__Saved data entries__.
^^^^^^^^

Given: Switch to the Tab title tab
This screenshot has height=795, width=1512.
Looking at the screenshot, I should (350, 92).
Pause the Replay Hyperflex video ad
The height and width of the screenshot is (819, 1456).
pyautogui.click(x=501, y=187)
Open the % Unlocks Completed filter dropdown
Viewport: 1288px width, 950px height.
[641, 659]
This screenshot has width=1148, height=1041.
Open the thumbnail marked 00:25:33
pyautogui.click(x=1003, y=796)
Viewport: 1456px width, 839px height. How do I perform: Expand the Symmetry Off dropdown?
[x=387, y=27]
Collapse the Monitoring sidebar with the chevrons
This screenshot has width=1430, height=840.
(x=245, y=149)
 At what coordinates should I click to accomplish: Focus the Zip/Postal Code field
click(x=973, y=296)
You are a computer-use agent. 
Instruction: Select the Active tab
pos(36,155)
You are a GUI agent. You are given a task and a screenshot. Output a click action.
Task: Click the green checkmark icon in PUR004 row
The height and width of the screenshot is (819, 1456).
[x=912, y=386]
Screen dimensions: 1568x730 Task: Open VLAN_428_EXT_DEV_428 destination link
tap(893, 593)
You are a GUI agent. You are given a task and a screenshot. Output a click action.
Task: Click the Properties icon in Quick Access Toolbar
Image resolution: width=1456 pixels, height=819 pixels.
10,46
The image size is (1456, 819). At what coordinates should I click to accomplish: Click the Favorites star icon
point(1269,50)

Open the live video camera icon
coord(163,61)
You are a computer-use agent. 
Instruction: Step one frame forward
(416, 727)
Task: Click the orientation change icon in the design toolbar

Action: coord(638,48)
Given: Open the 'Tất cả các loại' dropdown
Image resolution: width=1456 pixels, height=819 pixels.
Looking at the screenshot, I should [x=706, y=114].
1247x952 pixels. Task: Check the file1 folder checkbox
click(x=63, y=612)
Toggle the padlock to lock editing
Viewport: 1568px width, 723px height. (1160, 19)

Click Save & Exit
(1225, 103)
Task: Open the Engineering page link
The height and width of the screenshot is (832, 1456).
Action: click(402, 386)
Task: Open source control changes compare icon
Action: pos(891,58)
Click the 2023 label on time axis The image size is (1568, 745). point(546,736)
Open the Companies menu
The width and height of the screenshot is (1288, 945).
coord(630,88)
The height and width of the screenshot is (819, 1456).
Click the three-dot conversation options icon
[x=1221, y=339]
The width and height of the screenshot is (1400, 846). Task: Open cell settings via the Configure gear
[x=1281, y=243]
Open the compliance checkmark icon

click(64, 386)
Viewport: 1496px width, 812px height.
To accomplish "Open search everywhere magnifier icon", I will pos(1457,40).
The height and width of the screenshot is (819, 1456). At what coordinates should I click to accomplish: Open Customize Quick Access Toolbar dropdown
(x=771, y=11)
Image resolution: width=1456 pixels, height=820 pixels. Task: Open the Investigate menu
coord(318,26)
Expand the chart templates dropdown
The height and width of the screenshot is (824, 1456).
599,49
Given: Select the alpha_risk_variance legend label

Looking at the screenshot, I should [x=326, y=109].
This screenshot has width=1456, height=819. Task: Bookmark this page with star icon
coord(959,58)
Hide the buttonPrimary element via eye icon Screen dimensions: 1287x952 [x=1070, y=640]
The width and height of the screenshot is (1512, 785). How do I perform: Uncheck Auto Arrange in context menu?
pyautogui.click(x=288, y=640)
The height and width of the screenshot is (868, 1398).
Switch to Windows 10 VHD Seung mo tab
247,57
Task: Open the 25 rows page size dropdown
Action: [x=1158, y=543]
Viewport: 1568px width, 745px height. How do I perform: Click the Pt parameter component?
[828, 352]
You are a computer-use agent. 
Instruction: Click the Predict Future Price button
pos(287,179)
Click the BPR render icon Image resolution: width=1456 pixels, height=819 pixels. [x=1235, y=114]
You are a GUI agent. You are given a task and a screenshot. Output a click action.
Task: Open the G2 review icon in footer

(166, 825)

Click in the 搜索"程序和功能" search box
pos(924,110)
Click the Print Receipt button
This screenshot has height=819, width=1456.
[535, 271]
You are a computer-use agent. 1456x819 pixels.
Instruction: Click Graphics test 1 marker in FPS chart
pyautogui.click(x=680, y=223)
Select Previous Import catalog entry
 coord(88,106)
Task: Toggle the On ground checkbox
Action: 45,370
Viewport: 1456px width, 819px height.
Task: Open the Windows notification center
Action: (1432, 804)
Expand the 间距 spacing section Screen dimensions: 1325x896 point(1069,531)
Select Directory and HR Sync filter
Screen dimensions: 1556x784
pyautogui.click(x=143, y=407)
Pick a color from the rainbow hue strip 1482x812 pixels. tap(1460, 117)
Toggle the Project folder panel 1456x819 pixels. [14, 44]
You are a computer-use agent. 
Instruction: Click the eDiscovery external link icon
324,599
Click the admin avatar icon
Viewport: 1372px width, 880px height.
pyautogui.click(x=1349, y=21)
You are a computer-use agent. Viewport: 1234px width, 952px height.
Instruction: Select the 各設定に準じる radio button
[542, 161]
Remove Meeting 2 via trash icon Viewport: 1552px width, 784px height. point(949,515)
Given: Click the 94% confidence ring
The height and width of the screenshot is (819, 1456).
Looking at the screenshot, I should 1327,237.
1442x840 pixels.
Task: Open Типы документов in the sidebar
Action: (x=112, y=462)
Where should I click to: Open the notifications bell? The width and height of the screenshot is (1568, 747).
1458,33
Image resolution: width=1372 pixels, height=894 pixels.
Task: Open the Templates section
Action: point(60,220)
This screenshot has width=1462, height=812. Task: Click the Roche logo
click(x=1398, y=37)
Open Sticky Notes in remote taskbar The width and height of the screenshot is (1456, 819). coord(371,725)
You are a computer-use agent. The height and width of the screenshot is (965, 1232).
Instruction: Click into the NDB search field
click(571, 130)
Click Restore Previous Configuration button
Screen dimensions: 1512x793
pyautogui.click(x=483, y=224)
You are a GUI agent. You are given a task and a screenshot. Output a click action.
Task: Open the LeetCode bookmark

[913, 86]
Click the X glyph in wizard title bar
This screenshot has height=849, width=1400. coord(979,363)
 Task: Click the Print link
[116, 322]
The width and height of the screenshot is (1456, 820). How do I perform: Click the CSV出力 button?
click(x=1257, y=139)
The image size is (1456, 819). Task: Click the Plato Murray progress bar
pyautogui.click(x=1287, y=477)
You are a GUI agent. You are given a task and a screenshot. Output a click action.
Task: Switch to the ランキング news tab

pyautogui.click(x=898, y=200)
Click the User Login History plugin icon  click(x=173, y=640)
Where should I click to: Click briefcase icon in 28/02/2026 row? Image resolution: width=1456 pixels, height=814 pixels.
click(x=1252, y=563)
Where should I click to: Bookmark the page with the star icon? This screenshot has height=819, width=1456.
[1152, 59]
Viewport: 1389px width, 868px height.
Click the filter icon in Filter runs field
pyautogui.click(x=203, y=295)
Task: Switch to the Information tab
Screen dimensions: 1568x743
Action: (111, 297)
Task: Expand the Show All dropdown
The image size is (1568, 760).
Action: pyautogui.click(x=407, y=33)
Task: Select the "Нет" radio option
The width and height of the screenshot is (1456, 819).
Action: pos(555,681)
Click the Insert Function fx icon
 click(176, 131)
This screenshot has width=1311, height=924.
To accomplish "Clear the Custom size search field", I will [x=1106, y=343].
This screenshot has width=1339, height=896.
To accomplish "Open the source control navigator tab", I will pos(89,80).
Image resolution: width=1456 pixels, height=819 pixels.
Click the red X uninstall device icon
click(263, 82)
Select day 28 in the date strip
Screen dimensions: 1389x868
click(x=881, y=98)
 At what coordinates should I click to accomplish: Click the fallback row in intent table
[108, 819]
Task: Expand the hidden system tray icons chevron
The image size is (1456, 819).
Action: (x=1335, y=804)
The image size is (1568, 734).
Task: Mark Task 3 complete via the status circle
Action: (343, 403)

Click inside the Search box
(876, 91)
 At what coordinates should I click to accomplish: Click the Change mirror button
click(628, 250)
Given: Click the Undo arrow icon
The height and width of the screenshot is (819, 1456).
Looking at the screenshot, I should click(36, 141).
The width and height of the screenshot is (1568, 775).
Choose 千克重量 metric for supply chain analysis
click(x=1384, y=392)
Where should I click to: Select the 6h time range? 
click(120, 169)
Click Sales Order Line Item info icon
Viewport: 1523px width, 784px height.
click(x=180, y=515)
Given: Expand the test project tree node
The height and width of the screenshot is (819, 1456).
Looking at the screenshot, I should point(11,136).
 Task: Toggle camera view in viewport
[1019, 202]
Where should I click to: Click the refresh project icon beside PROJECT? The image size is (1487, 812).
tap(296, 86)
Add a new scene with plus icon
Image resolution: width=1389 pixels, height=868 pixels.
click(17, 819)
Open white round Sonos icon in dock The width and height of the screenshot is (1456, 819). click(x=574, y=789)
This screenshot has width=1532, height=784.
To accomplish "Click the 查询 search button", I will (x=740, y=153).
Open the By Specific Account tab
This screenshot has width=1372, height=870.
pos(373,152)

^^^^^^^^

__ACTIVITY__.
Your answer must be the lines from the first line of the entries above through the line that contains "Given: Open the 'Tất cả các loại' dropdown", written out exactly.

__RESPONSE AREA__.
Given: Switch to the Tab title tab
This screenshot has height=795, width=1512.
Looking at the screenshot, I should (350, 92).
Pause the Replay Hyperflex video ad
The height and width of the screenshot is (819, 1456).
pyautogui.click(x=501, y=187)
Open the % Unlocks Completed filter dropdown
Viewport: 1288px width, 950px height.
[641, 659]
This screenshot has width=1148, height=1041.
Open the thumbnail marked 00:25:33
pyautogui.click(x=1003, y=796)
Viewport: 1456px width, 839px height. How do I perform: Expand the Symmetry Off dropdown?
[x=387, y=27]
Collapse the Monitoring sidebar with the chevrons
This screenshot has width=1430, height=840.
(x=245, y=149)
 At what coordinates should I click to accomplish: Focus the Zip/Postal Code field
click(x=973, y=296)
You are a computer-use agent. 
Instruction: Select the Active tab
pos(36,155)
You are a GUI agent. You are given a task and a screenshot. Output a click action.
Task: Click the green checkmark icon in PUR004 row
The height and width of the screenshot is (819, 1456).
[x=912, y=386]
Screen dimensions: 1568x730 Task: Open VLAN_428_EXT_DEV_428 destination link
tap(893, 593)
You are a GUI agent. You are given a task and a screenshot. Output a click action.
Task: Click the Properties icon in Quick Access Toolbar
Image resolution: width=1456 pixels, height=819 pixels.
10,46
The image size is (1456, 819). At what coordinates should I click to accomplish: Click the Favorites star icon
point(1269,50)

Open the live video camera icon
coord(163,61)
You are a computer-use agent. 
Instruction: Step one frame forward
(416, 727)
Task: Click the orientation change icon in the design toolbar

Action: coord(638,48)
Given: Open the 'Tất cả các loại' dropdown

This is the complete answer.